- **INSTRUCTIONS FOR THE TASK**
From the records below, copy each line in which the string "marker" occurs.

[Collected data entries]
• • • • • • •

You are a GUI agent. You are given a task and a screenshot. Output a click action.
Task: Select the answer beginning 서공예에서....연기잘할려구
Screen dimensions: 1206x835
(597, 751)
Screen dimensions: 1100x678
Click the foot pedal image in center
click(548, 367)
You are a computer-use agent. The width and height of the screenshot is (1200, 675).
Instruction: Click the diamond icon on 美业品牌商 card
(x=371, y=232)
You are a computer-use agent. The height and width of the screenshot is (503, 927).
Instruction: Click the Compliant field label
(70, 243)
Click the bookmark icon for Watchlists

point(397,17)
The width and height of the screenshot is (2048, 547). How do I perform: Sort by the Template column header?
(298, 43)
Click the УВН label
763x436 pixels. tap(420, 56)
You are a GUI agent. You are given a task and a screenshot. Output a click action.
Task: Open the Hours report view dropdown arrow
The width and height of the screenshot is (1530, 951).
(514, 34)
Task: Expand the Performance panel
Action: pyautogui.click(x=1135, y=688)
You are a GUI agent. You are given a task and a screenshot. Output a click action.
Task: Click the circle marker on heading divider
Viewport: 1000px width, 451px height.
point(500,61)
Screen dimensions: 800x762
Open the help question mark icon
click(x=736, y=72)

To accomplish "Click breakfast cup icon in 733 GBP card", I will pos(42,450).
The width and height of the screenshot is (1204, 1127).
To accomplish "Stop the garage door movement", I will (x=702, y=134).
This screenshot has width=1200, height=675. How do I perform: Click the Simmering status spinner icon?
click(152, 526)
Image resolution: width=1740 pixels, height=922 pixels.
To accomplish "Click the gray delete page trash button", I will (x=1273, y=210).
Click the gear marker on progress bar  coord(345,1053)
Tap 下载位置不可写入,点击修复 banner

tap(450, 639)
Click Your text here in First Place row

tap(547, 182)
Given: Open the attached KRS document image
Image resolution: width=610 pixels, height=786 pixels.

• • • • • • •

- **RESPONSE BOX**
Task: Click the circle marker on heading divider
Click the gear marker on progress bar  coord(345,1053)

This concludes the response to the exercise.